::: The input :::

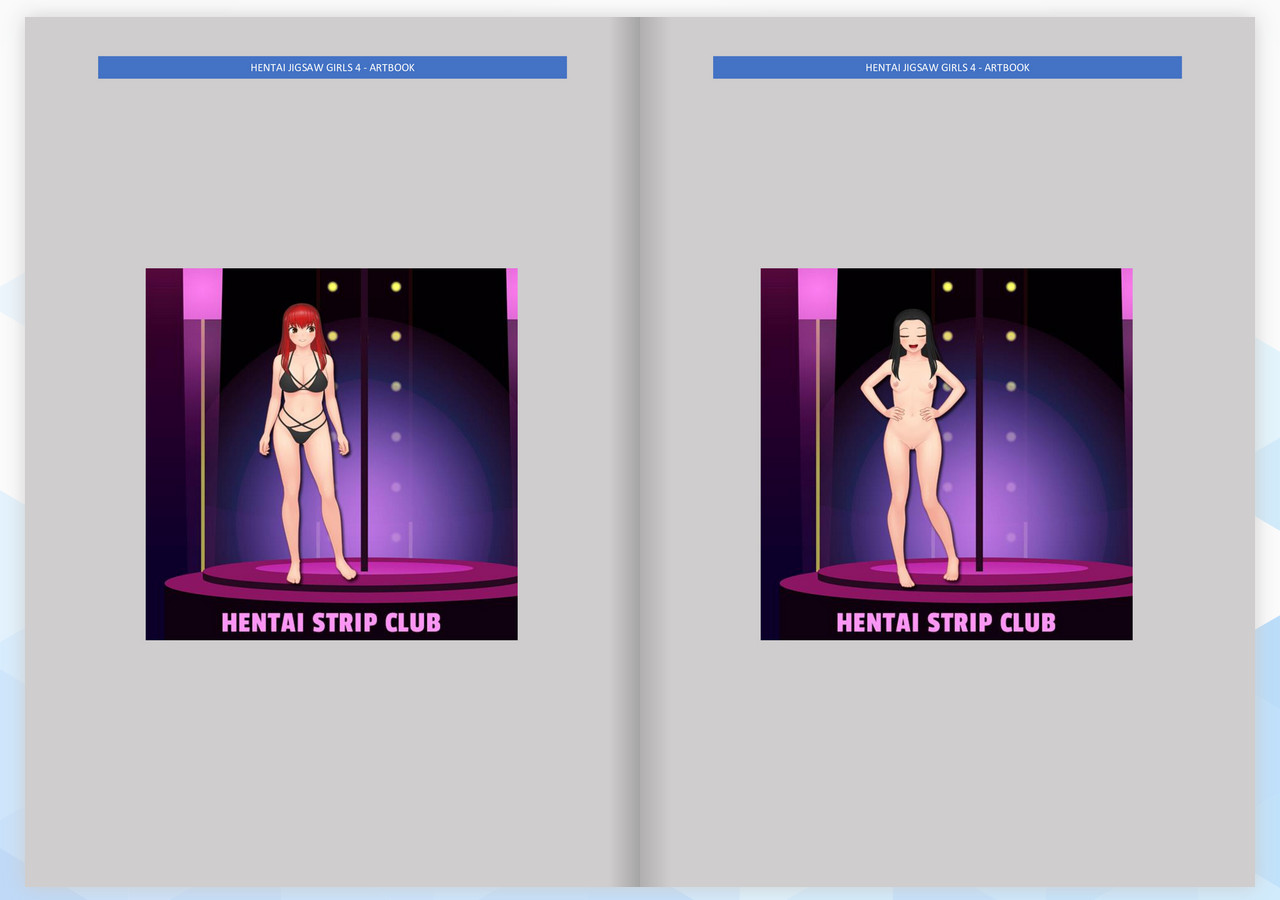Click the HENTAI STRIP CLUB text on right image
This screenshot has width=1280, height=900.
(946, 623)
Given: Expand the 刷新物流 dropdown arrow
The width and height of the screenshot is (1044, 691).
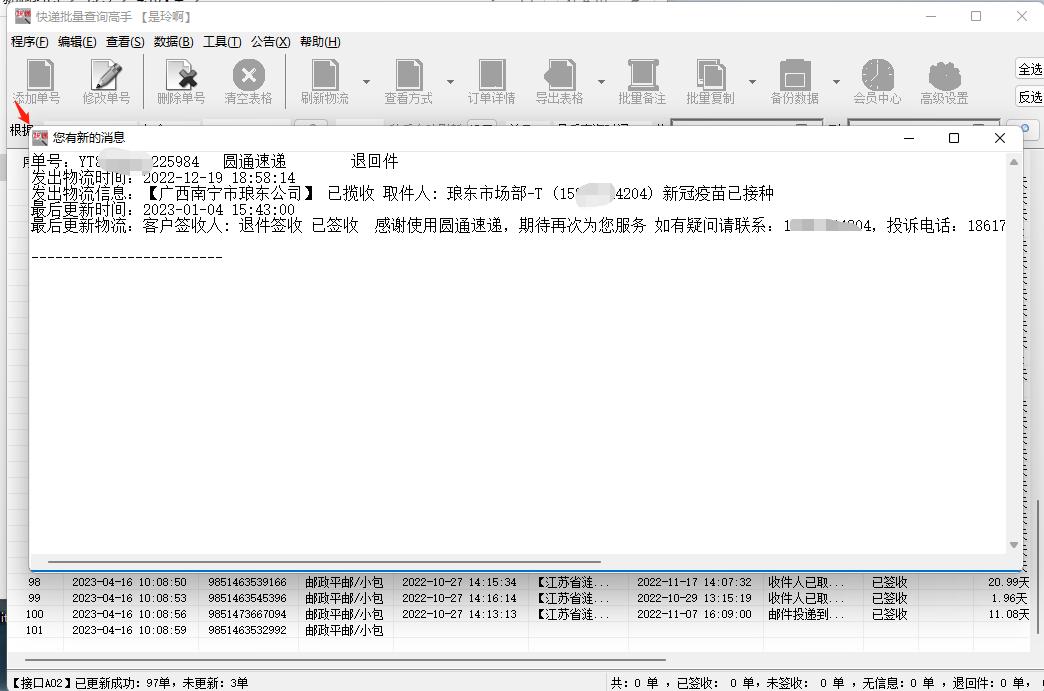Looking at the screenshot, I should pyautogui.click(x=364, y=80).
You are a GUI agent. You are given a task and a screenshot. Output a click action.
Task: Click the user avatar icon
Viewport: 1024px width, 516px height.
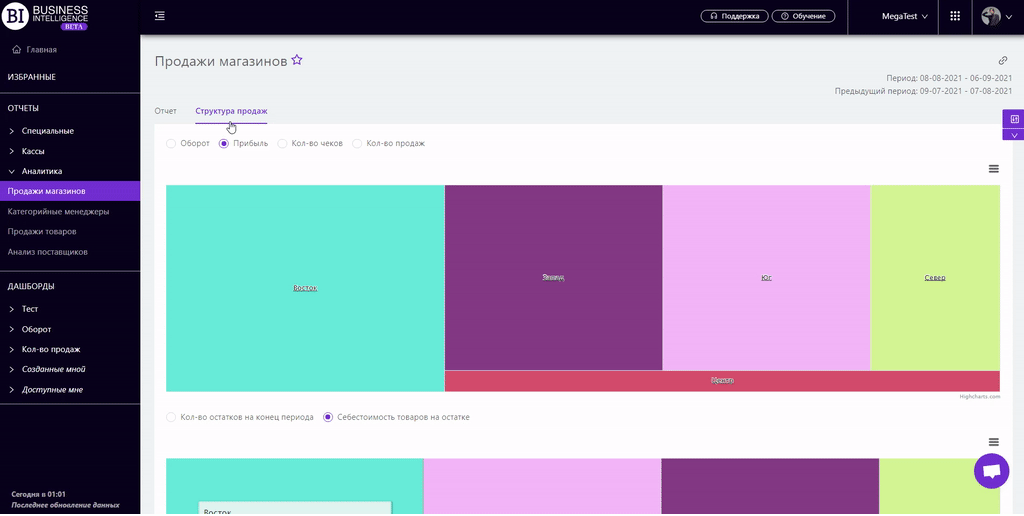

:::

What is required ->
Give again, exactly as written, the lines from the one with "The width and" through the last line of the entries above, but skip the pictures.

Result of this task ->
The width and height of the screenshot is (1044, 691).
Looking at the screenshot, I should pyautogui.click(x=364, y=80).
You are a GUI agent. You are given a task and a screenshot. Output a click action.
Task: Click the user avatar icon
Viewport: 1024px width, 516px height.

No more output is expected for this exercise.